Daily Life Humorous Random Rants

Not a good start for the New Year

After my little mid-winter vacation, I got sick with the flu. A potent one at that. This past week I spent 2 days working. Monday and Friday. I laid in bed the rest of my working week. I didn’t sleep well. I went from having chills that I felt all the way to the bone to sweating like I’m in a rain forest. My sickness is not the central point, but it might have a bearing.

I posted at the start of the new year where I put forth the gift of a set of principles for which I was thankful for receiving from others. This story is in regard to one specific principle. #5. The one that states, “People who do not judge me when I am at my most judgmental.” I wanted to be able to strike this one from my list permanently within this year. I wanted to get to the point where I don’t get myself into situations where I judge people. Ever. I wanted to give everyone a neutral starting point. As with most ambitious plans that have crossed the feeble minds on this planet, reality sets in. Anyone rational enough to take time and think critically about this will immediately know that I set for myself a goal in a time frame that is if not impossible, very likely improbable.

The sayings goes that you should reach for what is beyond your known capabilities, because you can never be certain if you can attain something unless you make an attempt. I have an addendum to this little maxim. You should reach for twice the [distance, goal, etc.] you can expect to realistically reach. If you reach it, repeat as stated on those shampoo bottles until you cannot attain twice your predetermined whatever. Whether or not you find yourself in a comfortable position within the limits you’ve reached, you’ve gained valuable insight into who you are as a person. I dare say that the person who knows his/her limits and bounds in this life will lead a more fulfilling life than the person who does not. This boundary is constantly changing, so the one you reach today is not the one you’ll reach in 5, 10, or even 20 years. Simply because you can’t reach it now doesn’t mean that you can’t attempt later, nor does it mean that it’ll always grow outwards. It will grown inwards. This is from thinking back through the many years of my adolescents up to my current supposed adulthood.
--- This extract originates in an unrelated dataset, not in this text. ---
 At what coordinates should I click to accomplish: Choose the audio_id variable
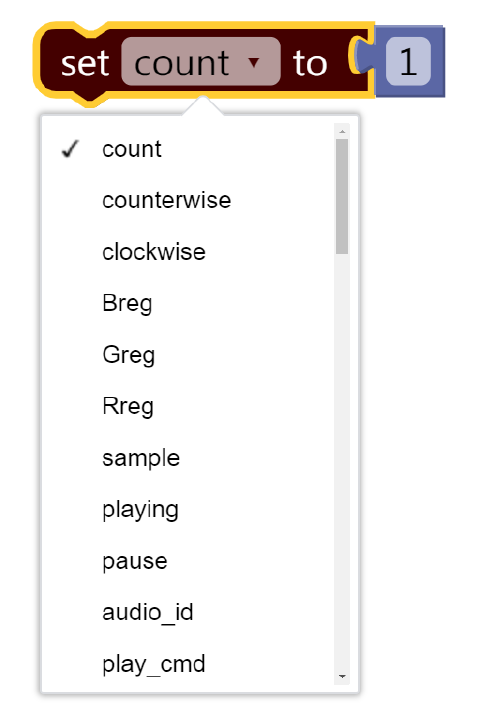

So does all this nonsense you just waded through have any relevance to the story I started at the very top of this self-indulgent trash? This past week, I’ve been quite irritable and I’ve internally referred to some people I don’t particularly enjoy being around a few uncharitable expletives. It might have been the fact my illness and related exhaustion caused these thoughts to crop up, but regardless it brought to mind that one particular goal I’d set for myself prior to this. I set a goal that is the equivalent to a moonshot on the first attempt. I had a lofty goal and reality be damned. I made the mistake every child and dieter [your pick] make when they want something well beyond their reach in the immediate future. A majority of the time they fail, cry about it, and wonder why. Now that I’ve made myself aware of this, I shall begin my self-improvement project from uncharitable thoughts of people who greatly annoy me in the following order. Incrementally. Over the course of my lifetime.

  1. Fucking dick head
  2. The dick head
  3. Dick head [note 1]
  4. Fucking shit head
  5. Shit head
  6. Sour-faced asshole [note 2]
  7. Pickled nuts
  8. The hemorrhoid
  9. The hernia
  10. The rectal itch [note 3]
  11. Bowel movement
  12. Sunshine [note 4]

Now, all I have to do is to follow these twelve incremental steps to a new perspective of uncooperative people. Hopefully, I will reach 12 on the last day of my life.

Note:

  1. It’s a big leap to leave this security blanket immediately. It’s warm, fuzzy and familiar since I first learned how to cuss the same as other adults.
  2. This is for Christina in reference to flight attendants who only bother to bring you water once during an entire 3 hour plane ride. It’s dry up there and it wouldn’t break the airline budget to give out liquids even if it’s just water. Like I said, Christina. It’s their job.
  3. This one came from Van Wilder. Juvenile? Yes, I am, but I don’t recall saying I wasn’t.
  4. Seriously, everything but #12 and #1 are the only ones on the actual list. It’s far milder and smaller lest you think me cruel. You COULD make up a list and send it to me. I’d enjoy that. New ways to cuss! Woo hoo!